**Given exercise:**
Format the records from their first line through the line containing "click(672, 127)", inclusive, as a JSON list of strings with one string per line and blank lines left out.

**Material to process:**
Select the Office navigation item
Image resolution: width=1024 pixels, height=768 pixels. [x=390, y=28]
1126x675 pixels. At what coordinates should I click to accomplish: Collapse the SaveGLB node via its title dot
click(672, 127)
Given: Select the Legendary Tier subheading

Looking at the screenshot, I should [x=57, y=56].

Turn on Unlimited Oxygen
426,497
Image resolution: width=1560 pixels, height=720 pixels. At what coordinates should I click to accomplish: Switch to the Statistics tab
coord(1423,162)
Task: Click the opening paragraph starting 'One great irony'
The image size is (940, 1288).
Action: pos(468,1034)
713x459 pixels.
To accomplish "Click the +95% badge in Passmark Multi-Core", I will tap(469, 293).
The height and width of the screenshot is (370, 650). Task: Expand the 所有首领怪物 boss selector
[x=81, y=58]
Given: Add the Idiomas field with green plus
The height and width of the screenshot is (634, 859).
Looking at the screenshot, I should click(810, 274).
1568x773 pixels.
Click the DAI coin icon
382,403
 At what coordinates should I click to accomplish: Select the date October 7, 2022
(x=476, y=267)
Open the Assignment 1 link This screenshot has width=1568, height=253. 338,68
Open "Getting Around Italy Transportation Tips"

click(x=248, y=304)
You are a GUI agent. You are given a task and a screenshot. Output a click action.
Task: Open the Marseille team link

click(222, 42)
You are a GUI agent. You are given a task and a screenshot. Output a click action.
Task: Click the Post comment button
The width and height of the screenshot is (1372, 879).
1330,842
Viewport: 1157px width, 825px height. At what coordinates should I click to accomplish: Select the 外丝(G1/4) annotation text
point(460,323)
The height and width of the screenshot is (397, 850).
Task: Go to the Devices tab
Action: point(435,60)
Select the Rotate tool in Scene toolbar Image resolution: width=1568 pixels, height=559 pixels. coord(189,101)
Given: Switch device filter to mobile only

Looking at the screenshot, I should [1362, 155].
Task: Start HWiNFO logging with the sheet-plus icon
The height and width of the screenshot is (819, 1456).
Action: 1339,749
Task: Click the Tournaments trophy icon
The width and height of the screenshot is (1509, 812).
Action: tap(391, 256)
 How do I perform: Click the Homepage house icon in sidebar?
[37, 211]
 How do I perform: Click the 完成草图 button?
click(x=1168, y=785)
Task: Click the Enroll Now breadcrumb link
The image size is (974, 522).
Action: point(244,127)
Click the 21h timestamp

**Written answer:**
[
  "Select the Office navigation item",
  "Image resolution: width=1024 pixels, height=768 pixels. [x=390, y=28]",
  "1126x675 pixels. At what coordinates should I click to accomplish: Collapse the SaveGLB node via its title dot",
  "click(672, 127)"
]